# "Gaucho Pants"



## MxAxC-_ATTACK (Aug 19, 2005)

I think the spelling is correct, If not please correct me. Basically these are pants that are capris but they are HUGE on the bottom! and sometimes i see this look and love it. sometimes.. not so much. what to ya'll think of them?


----------



## devilgirl17 (Aug 19, 2005)

I have to say personally I hate it.  But that doesn't mean that people necessarily look bad in it, I just think it looks as though someone cut the bottom half off their yoga pants.  It just seems so slouchy.


----------



## speakerpunk (Aug 19, 2005)

I have a pair of DKNY heather gray waffle-knit gauchos...I wear them to work out or lounge around in but nooooo never in public


----------



## AlliSwan (Aug 20, 2005)

I think they're okayyyy but it looks sometimes like people are trying too hard when they wear them.

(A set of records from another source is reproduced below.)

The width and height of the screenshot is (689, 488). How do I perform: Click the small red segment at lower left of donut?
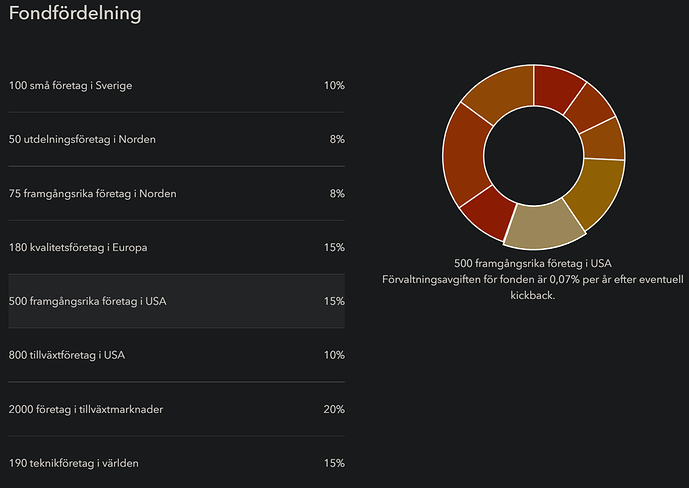tap(487, 214)
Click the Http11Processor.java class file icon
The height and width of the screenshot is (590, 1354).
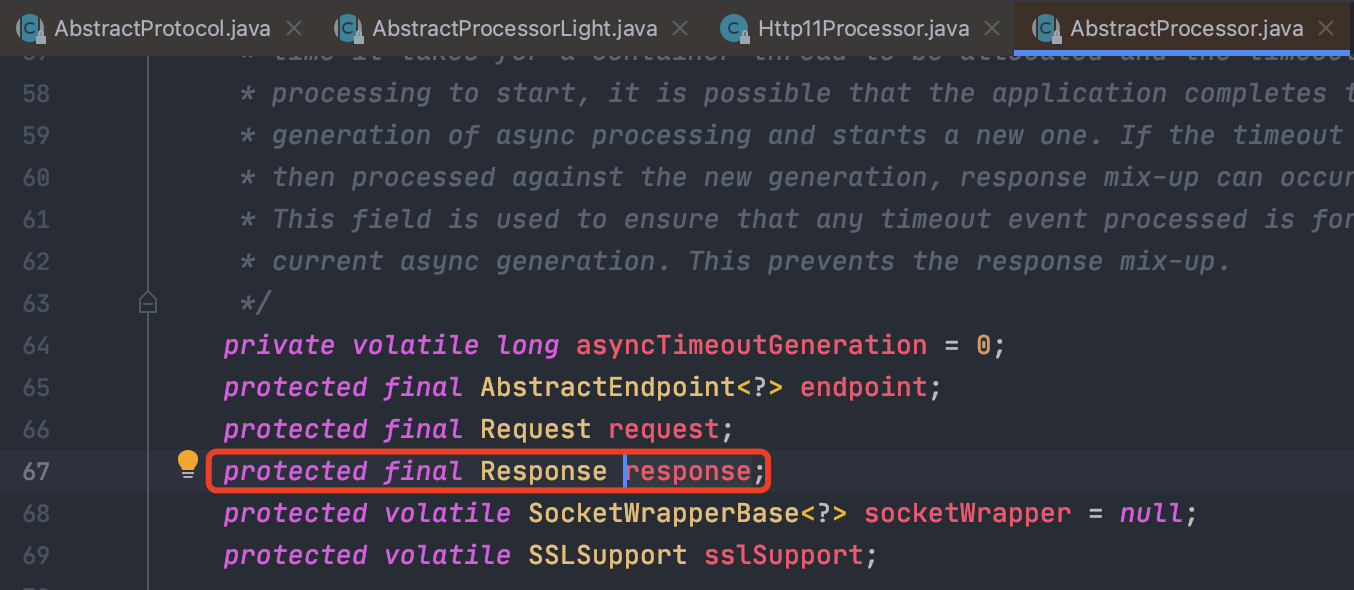point(735,28)
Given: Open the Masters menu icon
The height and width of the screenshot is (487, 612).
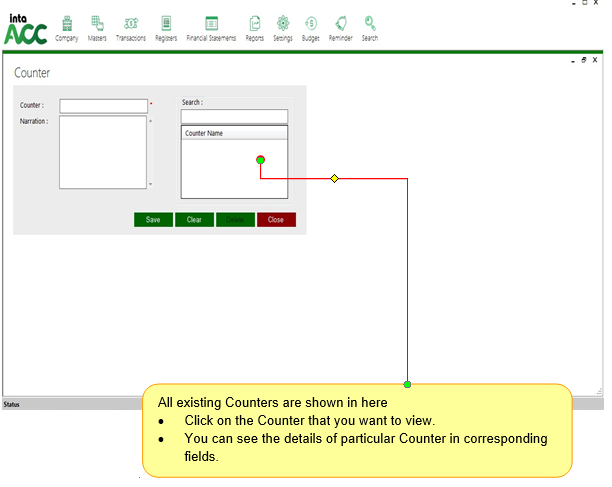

Some chick cut me off at Starbucks the other day and she was wearing them, a see-through tank top, and those huge ashley olsen sunglasses. While I like all of those items on some people, on her it just looks ridiculously pretentious. I know I can't pull off the gauchos, so I leave them to those who can!


----------



## Cyn (Aug 21, 2005)

I haven't seen anyone that look hot in them.


----------



## thaodotcom (Aug 21, 2005)

they are just so damn comfy


----------



## jasper17 (Aug 24, 2005)

they look super comfy and pretty cute - i see women in them a lot here, mainly plain black ones.


----------



## Miss_MAC (Aug 27, 2005)

i cant get enough of them personally, they are really comfy and cute!


----------



## luvme4me (Aug 28, 2005)

luv them i want the jumpsuit from rachel pally


----------



## singinmys0ng (Aug 29, 2005)

i have 5 pairs of these damn things. One is a jumpsuit that i will never wear but i just love it anyways lol. but they are SOOOOOOO comfy and imho,i think i look damn hot in them :-D


----------



## Tessigrl (Sep 1, 2005)

I agree, these are the most comfy that i have and I wear them all the time!


----------



## Spam.n.Rice (Sep 1, 2005)

I would love to own a pair....but I really need a new pair of jeans than them.  I don't like it when people wear boots with them.  It just looks weird to me.


----------



## Pink_minx (Sep 2, 2005)

yeah those are cute and comfy...but i think it looks better on taller people.


----------



## beautifulxdisaster (Sep 2, 2005)

I think they are very casual comfy looking, I don't own any though 
	

	
	
		
		

		
		
	


	




Does any one remember Drew Barrymore wearing them in Never Been Kissed!? Or was it some other kind of pants.


----------



## PrettyinPink (Sep 2, 2005)

I like them. I have a few pairs and they are really comfy and stylish.


----------



## moonrevel (Sep 2, 2005)

Quote:

   Originally Posted by *beautifulxdisaster* 
_I think they are very casual comfy looking, I don't own any though 
	

	
	
		
		

		
		
	


	




Does any one remember Drew Barrymore wearing them in Never Been Kissed!? Or was it some other kind of pants._

 
Hahah, that's exactly what I was thinking when I first saw someone wearing them when I came back to my university last week.  Followed by my saying, "Why does no one ever send me the fashion memos when out of style things become cool again?"


----------



## visivo (Sep 2, 2005)

They do look comfortable ... but then, *looking comfortable* usually means looking tooo casual/frumpy. I have seen a few taller, relatively thin girls pulling them off well but in general it seems like one of those fads that EVERY teen+ girl latches onto, whether it suits their body or not! And jumpsuit??? What??


----------



## Sasha_2084 (Sep 4, 2005)

I personally like them -- for going out -- the nicer ones...and for dance class -- the more spandex ones.


----------



## user4 (Sep 6, 2005)

I Think U Have To Have A Very Specific Body Type To Wear These Pants For Them To Look Nice... I Dont Have It So I Dont Wear Them. But They Are Cute... Sometimes


----------



## pink__grapefruit (Sep 6, 2005)

I think it really depends what you wear with them... I was at a Lions game and i was looking at what people were wearing (selling programs for cheer fundraising is too boring) and i found out that you neeed the right shirt.. I don't have any though... I don't wear shorts or anything that show  my legs (long white skinnny legs ):  )


----------



## Jennifer Mcfly (Sep 9, 2005)

I love these, but they look terrible on my *dare i say it*...saddle bags 
	

	
	
		
		

		
			




I'm always so jealous when I see girls wearing them! they look so comfy and stylish, especially with flats!


----------



## hp11989 (Sep 9, 2005)

I'm 44, and these were big when I was in my late teens! See, everything really does come around again, LOL!


----------



## 2_pink (Sep 10, 2005)

I so remember these in _Never Been Kissed_, I thought it was funny that theyre in style now.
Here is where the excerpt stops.